Tejori Lotor
Only the bright future lays ahead...

The locals called the storm X'us'R'iia. It had a name because they believed there was only the one, the same one that returned again and again. It was the breath of the god R'iia, they said.
R'iia was not a benevolent god, and thus the storm was blamed for a great many things. It was the source of the famine that had plagued Tash-Taral for years. It was the reason the water had gone away. It was why their luggabeasts turned unruly. It was responsible for the interlopers who plagued their lands. It was, significantly, what had brought the great shards of metal filled with many, many soft beings crashing to the sands so many years before. The ship graveyards were a monument to R'iia's anger, they said.

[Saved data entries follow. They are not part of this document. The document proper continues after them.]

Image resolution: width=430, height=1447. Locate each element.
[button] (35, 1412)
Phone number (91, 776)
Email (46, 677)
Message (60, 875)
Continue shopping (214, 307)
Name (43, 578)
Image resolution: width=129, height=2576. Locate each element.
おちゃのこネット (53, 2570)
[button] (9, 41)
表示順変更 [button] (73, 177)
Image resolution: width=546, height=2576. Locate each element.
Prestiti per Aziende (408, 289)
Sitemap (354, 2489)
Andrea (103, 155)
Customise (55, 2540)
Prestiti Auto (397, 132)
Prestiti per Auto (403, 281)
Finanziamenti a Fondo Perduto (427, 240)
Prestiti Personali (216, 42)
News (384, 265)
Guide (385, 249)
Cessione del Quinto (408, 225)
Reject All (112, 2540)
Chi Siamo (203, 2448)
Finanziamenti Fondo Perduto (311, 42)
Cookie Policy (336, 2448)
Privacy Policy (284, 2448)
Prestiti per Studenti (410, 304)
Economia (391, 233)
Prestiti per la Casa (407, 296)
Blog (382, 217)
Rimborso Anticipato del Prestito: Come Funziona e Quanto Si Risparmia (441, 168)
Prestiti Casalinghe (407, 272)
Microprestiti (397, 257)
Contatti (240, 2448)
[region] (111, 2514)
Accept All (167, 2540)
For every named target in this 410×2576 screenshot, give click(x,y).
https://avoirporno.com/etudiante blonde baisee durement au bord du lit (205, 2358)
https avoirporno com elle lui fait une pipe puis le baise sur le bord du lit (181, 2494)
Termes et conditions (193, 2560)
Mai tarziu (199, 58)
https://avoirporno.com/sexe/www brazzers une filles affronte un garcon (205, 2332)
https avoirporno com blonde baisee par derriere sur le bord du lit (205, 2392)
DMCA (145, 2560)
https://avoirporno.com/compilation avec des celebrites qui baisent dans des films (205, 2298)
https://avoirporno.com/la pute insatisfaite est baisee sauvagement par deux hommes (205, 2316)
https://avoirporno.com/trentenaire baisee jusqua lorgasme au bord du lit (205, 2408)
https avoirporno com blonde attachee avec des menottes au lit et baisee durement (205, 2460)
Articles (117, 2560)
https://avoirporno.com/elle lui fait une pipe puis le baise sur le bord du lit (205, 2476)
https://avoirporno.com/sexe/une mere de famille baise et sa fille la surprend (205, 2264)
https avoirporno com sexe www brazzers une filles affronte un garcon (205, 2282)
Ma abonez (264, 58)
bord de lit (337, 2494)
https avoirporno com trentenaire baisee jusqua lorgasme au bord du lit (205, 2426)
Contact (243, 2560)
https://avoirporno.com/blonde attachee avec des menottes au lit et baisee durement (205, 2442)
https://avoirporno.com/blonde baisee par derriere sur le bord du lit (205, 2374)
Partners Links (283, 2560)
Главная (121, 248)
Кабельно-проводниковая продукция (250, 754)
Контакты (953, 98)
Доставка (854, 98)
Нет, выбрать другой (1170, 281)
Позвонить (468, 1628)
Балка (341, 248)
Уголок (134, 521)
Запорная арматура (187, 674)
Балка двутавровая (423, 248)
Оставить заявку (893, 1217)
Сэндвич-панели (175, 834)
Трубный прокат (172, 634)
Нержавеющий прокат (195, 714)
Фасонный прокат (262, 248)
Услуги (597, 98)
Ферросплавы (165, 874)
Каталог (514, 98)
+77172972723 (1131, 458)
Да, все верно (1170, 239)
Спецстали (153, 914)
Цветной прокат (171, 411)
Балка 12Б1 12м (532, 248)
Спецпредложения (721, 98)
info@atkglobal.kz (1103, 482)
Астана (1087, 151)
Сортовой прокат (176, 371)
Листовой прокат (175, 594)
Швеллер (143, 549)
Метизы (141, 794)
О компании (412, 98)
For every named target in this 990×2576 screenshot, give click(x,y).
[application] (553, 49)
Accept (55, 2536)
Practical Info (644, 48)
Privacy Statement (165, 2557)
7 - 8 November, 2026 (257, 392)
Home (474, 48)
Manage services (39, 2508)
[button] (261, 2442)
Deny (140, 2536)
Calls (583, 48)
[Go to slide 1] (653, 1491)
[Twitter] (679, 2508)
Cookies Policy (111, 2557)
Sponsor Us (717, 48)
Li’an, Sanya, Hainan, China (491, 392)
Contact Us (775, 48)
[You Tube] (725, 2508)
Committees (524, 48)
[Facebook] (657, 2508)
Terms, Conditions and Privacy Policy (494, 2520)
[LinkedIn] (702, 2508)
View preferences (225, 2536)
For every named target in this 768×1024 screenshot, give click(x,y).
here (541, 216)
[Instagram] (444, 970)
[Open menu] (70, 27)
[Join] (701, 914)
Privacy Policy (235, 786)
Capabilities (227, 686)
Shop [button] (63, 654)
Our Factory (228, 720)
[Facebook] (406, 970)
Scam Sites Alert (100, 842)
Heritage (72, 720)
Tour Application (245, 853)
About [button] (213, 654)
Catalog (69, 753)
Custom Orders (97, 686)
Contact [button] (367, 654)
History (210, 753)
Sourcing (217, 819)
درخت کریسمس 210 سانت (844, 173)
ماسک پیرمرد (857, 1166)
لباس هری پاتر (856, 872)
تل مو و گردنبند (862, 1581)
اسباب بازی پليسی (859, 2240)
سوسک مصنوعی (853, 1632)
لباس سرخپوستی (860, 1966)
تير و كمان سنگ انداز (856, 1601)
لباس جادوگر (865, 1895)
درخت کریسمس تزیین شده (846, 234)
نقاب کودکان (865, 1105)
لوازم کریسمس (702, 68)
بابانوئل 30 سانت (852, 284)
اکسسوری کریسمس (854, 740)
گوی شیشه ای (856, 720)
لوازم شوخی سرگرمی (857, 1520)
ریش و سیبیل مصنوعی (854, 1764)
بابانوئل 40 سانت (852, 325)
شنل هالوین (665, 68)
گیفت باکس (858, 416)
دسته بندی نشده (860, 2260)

They were a warning, one that the interlopers in Jaken consistently failed to heed, much to the local’s annoyance. Most of the locals were harmless, scavengers in their own way, much like Tejori and the others. There were zealots, though, those who were known to attack both their brethren and the salvagers, claiming what they did was a blasphemy to R'iia. R'iia would punish them all for their sins. The X'us'R'iia would punish them all.
Tejori didn't believe a word of it, but she didn't believe in much outside of herself.
She'd been high on the superstructure of one of the old battle cruisers half-buried in the sands, hoping to find something to salvage that the other scavengers had missed. She looked out and saw the storm forming on the horizon. She knew immediately that it would be a big one. It was time to go.
She'd been free-climbing the wreck, and it was — perhaps paradoxically — always quicker going up than it was going down. Going down, you had to worry about gravity in a whole different way, and hurrying was a good plan to get yourself hurt.
She knew that from experience.
She took it fast, anyway — almost too fast — then risked jumping the last three meters to the ground. The sand could be soft if you were close enough, but she wasn't. From that height, it was like landing on metal. The shock of impact jarred her ankles and ran a sharp pain up her calves and into her knees.